Escalation: If unsatisfied, you may approach India's Data Protection Board at digitalindia.gov.in
Section 06
Cookies & Tracking
| Cookie Type | Name | Purpose | Duration |
|---|
| Essential | be_session | Login session | 24 hours |
| Essential | be_csrf | Security token | Session |
| Preferences | be_theme | Dark/Light mode | 1 year |
| Preferences | be_lang | Hindi/English | 1 year |
| Analytics | _ga, _gid | Google Analytics | 2 years |
| Performance | cf_clearance | Cloudflare DDoS protection | 1 year |
You can disable non-essential cookies in your browser settings.
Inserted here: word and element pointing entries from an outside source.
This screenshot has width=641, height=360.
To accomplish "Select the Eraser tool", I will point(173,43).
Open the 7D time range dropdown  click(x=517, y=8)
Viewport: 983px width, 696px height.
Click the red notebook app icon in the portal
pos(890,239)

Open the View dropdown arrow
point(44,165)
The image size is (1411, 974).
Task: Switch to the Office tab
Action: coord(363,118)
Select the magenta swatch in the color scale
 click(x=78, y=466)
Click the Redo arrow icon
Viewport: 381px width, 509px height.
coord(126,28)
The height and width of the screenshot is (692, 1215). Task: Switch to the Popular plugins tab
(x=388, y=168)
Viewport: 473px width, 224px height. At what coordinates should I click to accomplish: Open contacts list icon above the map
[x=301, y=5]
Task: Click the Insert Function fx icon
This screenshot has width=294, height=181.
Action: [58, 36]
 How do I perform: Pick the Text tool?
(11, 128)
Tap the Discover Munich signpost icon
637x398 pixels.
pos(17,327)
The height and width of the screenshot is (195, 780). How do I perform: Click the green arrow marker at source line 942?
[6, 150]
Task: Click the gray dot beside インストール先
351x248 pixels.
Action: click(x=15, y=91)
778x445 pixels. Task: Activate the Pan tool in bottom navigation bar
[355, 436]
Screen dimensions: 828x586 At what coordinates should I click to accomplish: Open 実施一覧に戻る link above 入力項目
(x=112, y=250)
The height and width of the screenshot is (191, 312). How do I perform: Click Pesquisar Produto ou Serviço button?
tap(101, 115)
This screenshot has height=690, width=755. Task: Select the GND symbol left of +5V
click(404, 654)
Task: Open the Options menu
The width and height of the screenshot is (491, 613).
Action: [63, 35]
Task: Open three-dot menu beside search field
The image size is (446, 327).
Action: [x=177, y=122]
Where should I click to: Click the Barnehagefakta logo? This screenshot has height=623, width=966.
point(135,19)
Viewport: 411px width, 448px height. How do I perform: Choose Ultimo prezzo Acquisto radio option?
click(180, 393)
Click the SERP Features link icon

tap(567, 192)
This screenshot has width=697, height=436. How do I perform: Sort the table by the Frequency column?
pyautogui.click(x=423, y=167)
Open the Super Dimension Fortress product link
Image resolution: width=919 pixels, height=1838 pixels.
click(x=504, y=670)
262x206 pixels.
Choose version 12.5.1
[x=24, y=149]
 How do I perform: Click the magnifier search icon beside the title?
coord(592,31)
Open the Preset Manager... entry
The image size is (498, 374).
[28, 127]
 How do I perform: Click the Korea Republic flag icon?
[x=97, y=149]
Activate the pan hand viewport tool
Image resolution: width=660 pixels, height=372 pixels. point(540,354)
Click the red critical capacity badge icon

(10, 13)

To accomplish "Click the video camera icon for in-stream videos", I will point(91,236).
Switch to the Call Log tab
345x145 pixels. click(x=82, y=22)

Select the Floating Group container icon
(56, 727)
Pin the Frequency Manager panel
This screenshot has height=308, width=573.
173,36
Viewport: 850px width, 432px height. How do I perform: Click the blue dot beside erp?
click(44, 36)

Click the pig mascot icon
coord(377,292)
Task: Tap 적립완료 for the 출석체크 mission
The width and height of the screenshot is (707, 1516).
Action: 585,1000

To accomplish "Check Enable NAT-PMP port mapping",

Note: disabling session cookies will prevent login.
Section 07
Data Retention
- Active account data: Retained while account is active
- After account deletion: Personal data deleted within 30 days, anonymized transaction records kept for 7 years (Income Tax Act requirement)
- Payment records: 7 years (GST compliance)
- KYC documents: 5 years after relationship ends (PMLA)
- Server logs: 90 days
- Marketing consent records: 3 years
Section 08
Children's Privacy
STOXGEN is intended for users aged 18 years and above. We do not knowingly collect personal data from minors. If you believe a minor has registered, please contact us at [email protected] and we will delete the account immediately.
Section 09
Policy Changes
We may update this policy to reflect changes in our practices or legal requirements. We will notify you via:
- Email notification for material changes (30 days advance notice)
- In-app banner notification
- Updated "Last Modified" date at top of this page
Continued use of the portal after changes constitutes acceptance of the updated policy.